- Aim: Revise the items below so that "screenshot" becomes "screen capture" wherever it occurs, changing nothing else, and leave the pictures out of your version.

- Pointing data for screenshots:
※
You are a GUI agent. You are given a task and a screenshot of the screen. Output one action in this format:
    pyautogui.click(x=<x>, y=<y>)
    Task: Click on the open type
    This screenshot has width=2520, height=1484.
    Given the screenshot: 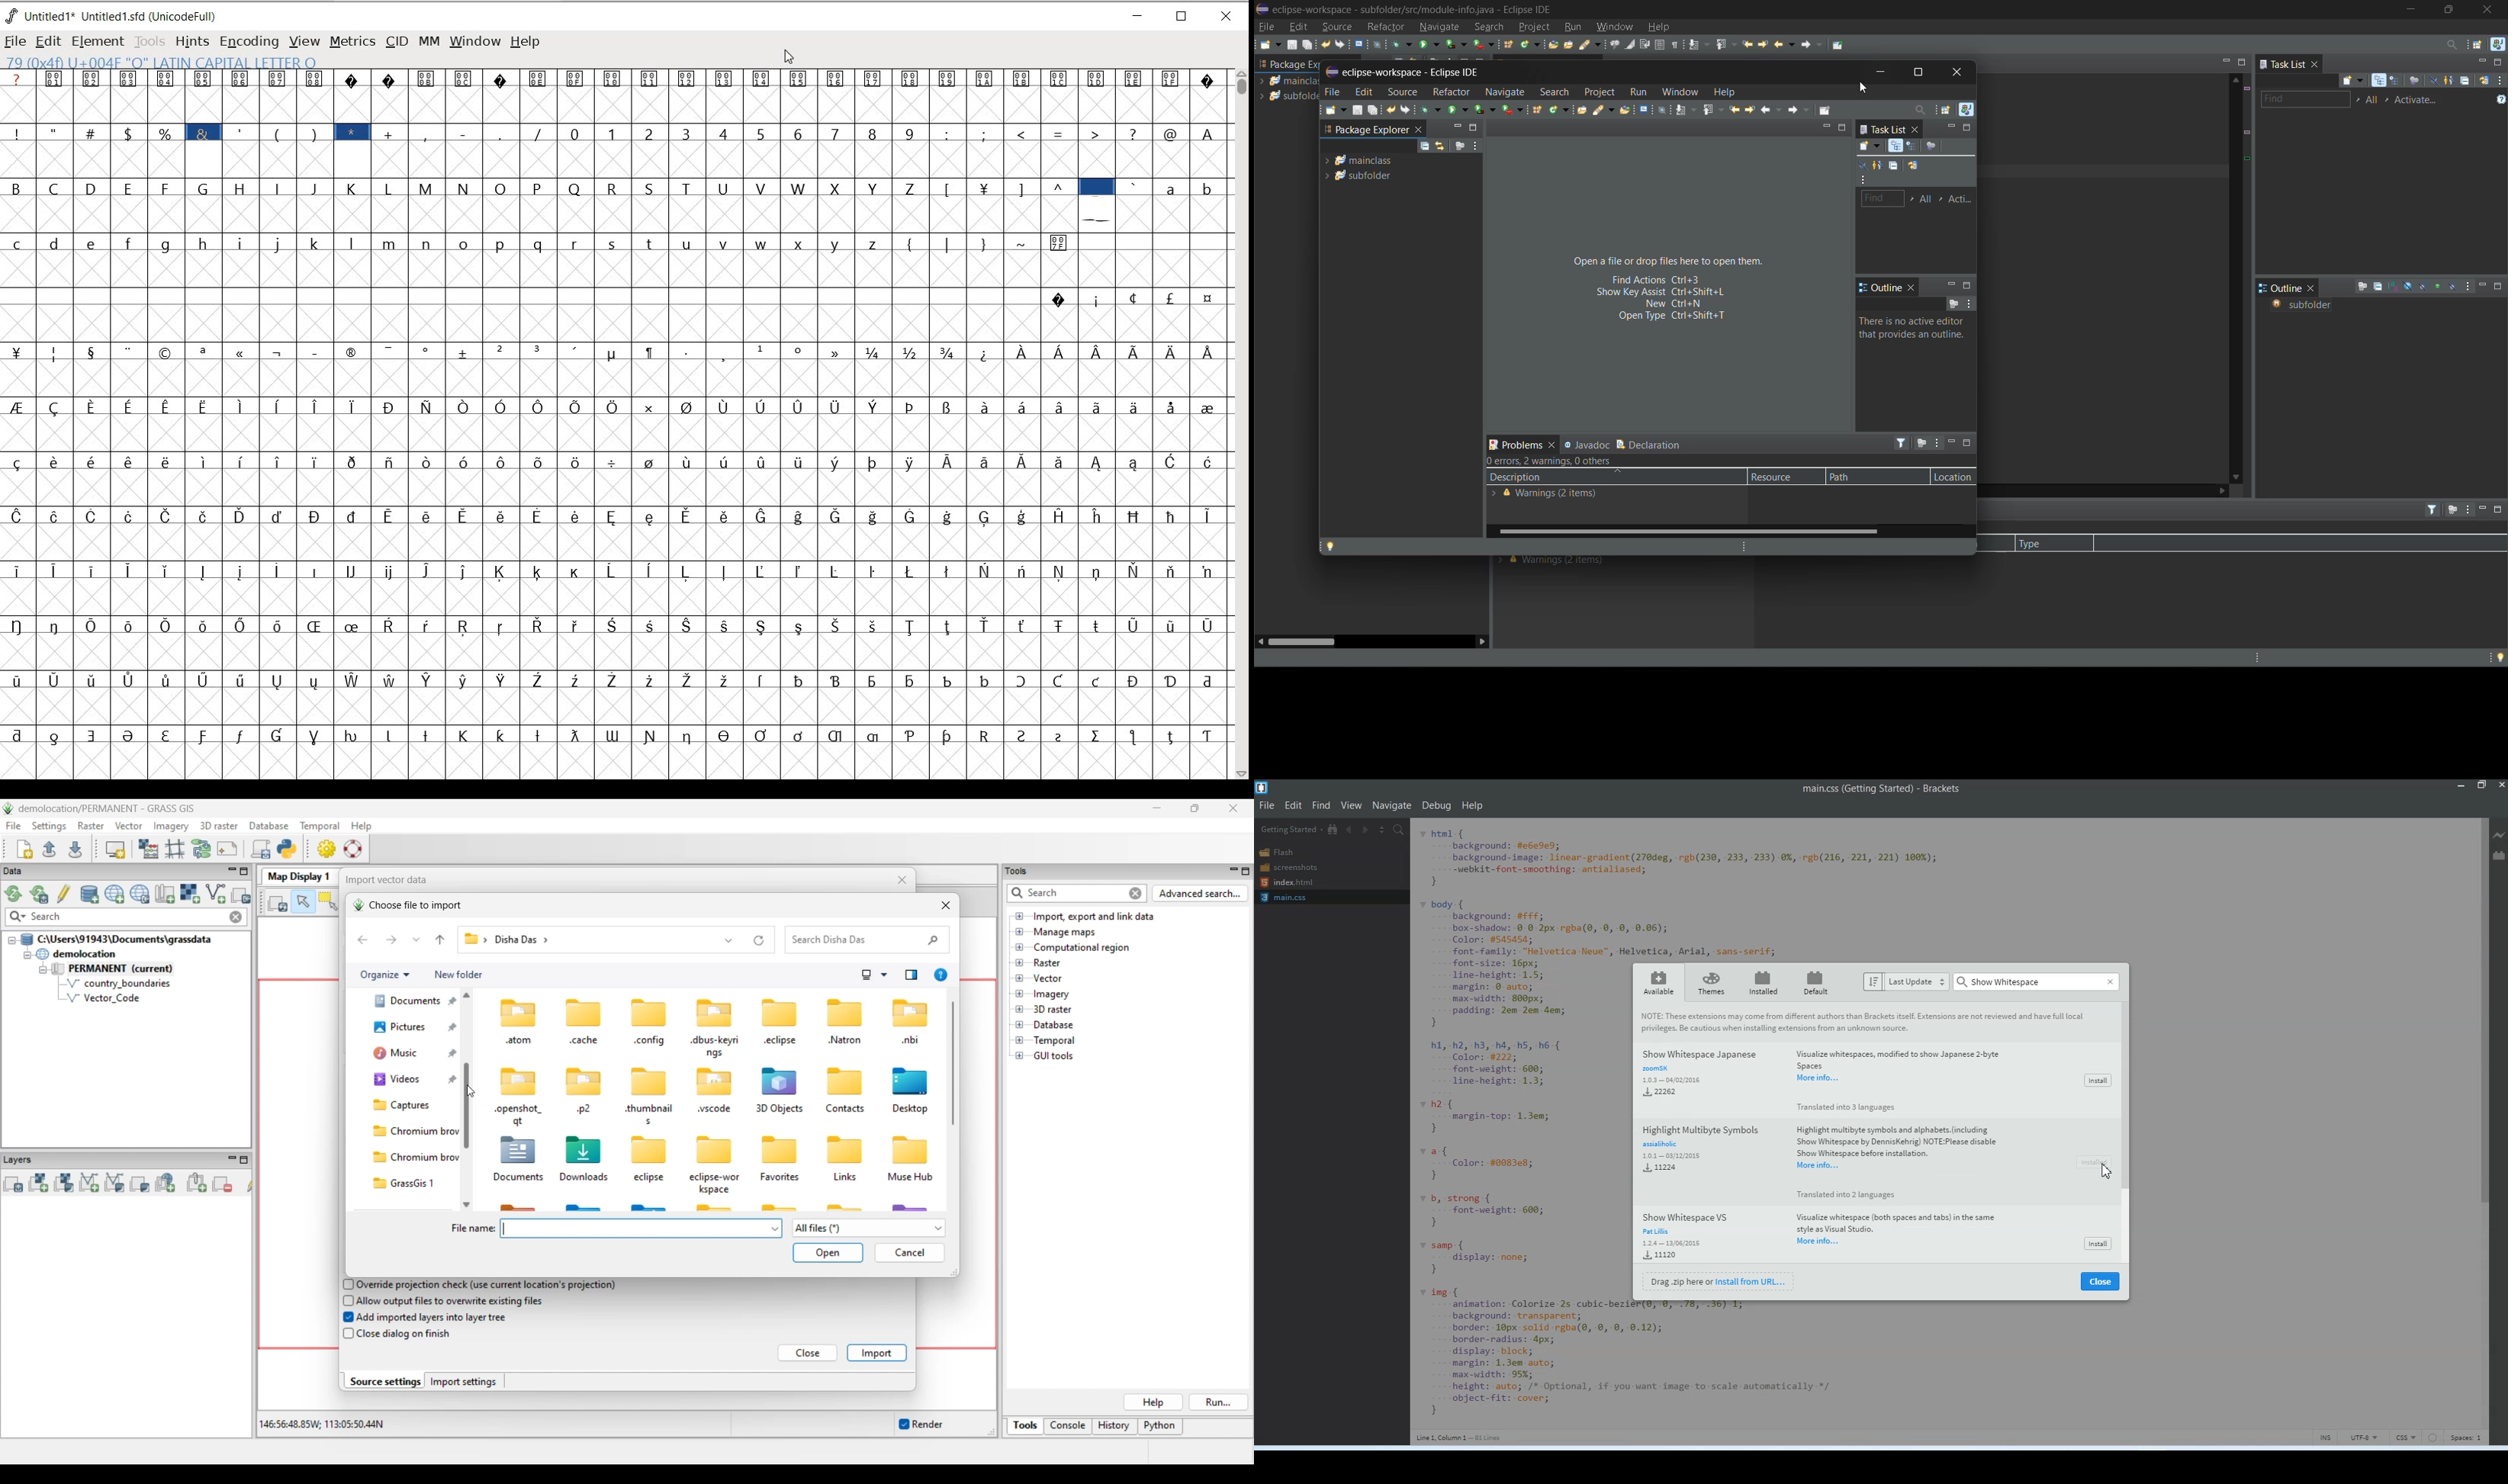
※
- Task answer:
You are a GUI agent. You are given a task and a screen capture of the screen. Output one action in this format:
    pyautogui.click(x=<x>, y=<y>)
    Task: Click on the open type
    This screen capture has width=2520, height=1484.
    Given the screen capture: 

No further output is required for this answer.